A pilot scheme allowing housing association tenants the ‘right to buy’ has gone live, and many of the restrictions on shared ownership are now also due to be lifted. An increase in the availability of loans for small building firms has also been promised.
With house building currently at a six year low, Osborne’s approach also incorporates significant planning reforms, intended to release enough public land to build 160,000 homes and allow vacant plots of commercial land to be used for the building of starter homes, to be offered to first time buyers aged under 40 for 20% less then their market price.
The statement has provoked a reaction in the stock market, with shares in housebuilders such as Persimmon and Taylor Wimpey significantly rising upon news of the announcement. The former saw a rise of 6pc on the morning of 25th November, although this rise has since eased to 2.1pc more then its pre announcement level.
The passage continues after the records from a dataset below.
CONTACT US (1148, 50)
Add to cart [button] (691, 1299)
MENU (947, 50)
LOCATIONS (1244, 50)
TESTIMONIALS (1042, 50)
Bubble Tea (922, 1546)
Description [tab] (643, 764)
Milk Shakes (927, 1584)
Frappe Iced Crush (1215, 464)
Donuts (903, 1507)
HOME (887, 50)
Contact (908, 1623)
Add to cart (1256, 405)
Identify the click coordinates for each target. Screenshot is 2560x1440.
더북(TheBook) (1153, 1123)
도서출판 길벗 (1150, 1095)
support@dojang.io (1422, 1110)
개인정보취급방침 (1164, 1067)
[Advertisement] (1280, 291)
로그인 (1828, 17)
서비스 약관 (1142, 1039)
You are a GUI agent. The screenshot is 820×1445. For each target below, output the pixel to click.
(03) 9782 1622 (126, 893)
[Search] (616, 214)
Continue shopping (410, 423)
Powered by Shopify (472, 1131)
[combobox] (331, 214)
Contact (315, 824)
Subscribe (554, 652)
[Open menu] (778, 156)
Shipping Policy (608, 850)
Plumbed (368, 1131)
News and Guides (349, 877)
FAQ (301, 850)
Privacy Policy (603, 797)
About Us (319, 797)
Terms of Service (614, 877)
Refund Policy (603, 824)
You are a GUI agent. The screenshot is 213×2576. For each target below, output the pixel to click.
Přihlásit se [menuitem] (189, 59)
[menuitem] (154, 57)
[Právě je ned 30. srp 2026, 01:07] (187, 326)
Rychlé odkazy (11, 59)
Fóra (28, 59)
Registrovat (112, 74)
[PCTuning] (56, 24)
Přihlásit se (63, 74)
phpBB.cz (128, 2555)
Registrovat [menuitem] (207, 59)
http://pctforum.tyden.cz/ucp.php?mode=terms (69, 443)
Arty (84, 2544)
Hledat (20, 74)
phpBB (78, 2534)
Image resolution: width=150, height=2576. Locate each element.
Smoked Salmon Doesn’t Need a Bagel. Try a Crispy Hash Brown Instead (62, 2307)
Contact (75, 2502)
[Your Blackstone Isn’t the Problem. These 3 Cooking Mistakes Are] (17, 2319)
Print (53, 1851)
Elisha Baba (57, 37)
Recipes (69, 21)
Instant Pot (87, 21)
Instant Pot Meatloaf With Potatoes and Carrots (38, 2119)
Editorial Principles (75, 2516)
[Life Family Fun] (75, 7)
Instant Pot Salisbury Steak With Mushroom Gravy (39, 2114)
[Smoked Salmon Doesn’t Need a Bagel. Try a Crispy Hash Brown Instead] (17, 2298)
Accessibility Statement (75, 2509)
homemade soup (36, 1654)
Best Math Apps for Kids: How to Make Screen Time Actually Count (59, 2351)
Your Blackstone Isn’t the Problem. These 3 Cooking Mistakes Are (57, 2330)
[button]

Despite their apparent proactivity, the government clearly has a long way to go before it can properly convince the British public of it ability to cure the current shortage of housing land supply. House prices have already risen 15% since 2010 and critics of this statement have questioned the likelihood of Osborne’s vision for affordable housing ever coming true, with some also pointing to the apparent failures of the ‘help to buy’ scheme, which has come into criticism for extending to less then 4% of the 2.4 million property transactions in the past 2 years.